The tropical min-plus operation is fundamental to calculating the $\ell_\infty$-distance measure between an experimental dissimilarity map and idealized ultrametrics. Under the tropical geometric framework, the space of optimal phylogenetic reconstructions—those ultrametrics that minimize this specific distance—forms a bounded tropical polytope [cite: 25]. Because classical representations of these extremes (such as Bernstein's characterization) were proven insufficient for trees with more than three leaves, advanced algorithms now leverage tangent hypergraph techniques to compute the extreme vertices of these polytopes [cite: 25]. This geometric reformulation enables a mathematically rigorous tropical analog to Principal Component Analysis (PCA) designed specifically for analyzing complex phylogenetic datasets [cite: 25].
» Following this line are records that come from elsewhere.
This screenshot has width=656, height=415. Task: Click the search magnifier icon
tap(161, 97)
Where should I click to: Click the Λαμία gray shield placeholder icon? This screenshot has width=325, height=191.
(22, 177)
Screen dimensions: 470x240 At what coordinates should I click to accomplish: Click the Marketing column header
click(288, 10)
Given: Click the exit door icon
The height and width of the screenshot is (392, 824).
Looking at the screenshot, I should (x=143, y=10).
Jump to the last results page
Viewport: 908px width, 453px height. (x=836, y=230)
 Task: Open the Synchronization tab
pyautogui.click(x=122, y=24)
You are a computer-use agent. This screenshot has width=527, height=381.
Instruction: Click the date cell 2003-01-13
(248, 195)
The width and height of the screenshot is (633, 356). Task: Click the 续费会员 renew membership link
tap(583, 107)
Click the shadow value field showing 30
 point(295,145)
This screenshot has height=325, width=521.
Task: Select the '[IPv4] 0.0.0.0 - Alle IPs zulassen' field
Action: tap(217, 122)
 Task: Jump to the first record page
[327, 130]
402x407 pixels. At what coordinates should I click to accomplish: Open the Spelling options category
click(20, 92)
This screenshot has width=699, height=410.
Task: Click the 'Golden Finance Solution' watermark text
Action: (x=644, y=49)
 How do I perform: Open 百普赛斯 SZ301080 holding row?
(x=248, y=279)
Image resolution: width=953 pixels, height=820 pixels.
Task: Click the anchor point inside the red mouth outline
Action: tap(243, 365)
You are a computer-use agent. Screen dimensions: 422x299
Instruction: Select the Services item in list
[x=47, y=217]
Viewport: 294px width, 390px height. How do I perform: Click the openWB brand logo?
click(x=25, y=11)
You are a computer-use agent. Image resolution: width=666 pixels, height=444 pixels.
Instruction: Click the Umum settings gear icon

## Economics, Trade Theory, and Mechanism Design

### Subtropical Geometry in Ricardian Trade Theory
In economic theory, the Ricardian model of international trade (which analyzes international trade based on comparative advantage without input trade) possesses an underlying exotic geometric structure. Yoshinori Shiozawa formalized this behavior by utilizing "subtropical geometry"—a variant of tropical geometry that relies on max-times or min-times semirings rather than the standard max-plus structure [cite: 1, 26, 27]. 

Within this subtropical algebra, the set of efficient production wage rate vectors and corresponding price vectors form convex structures. Together with the world production frontier, these create three distinct but isomorphic cell complexes [cite: 26]. A simple logarithmic map naturally bridges the subtropical algebra of these trade variables to standard tropical algebra. This allows the vast machinery of tropical geometry—including tropical matroids, mixed subdivisions, cephoids, and Minkowski sums—to be applied directly to classical economic transportation problems, resolving structural ambiguities in historical trade equilibria frameworks [cite: 26, 27].

### Tropical Frameworks for Auction Mechanisms
Tropical geometry also provides a formal geometric interpretation for mechanism design, specifically concerning finite-valued, multidimensional incentive-compatible mechanisms [cite: 28, 29]. The fundamental goal of mechanism design in auction theory is to segment the type space (the private valuations of participating agents) in a manner that mathematically incentivizes truthful bidding.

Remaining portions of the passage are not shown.